--- Set problem ---
Filter the records below and output only the lines that contain the string "Task".

--- Input material ---
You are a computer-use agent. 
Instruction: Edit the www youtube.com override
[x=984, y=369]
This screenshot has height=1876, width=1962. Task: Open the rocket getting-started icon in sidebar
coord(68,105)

--- Exercise output ---
This screenshot has height=1876, width=1962. Task: Open the rocket getting-started icon in sidebar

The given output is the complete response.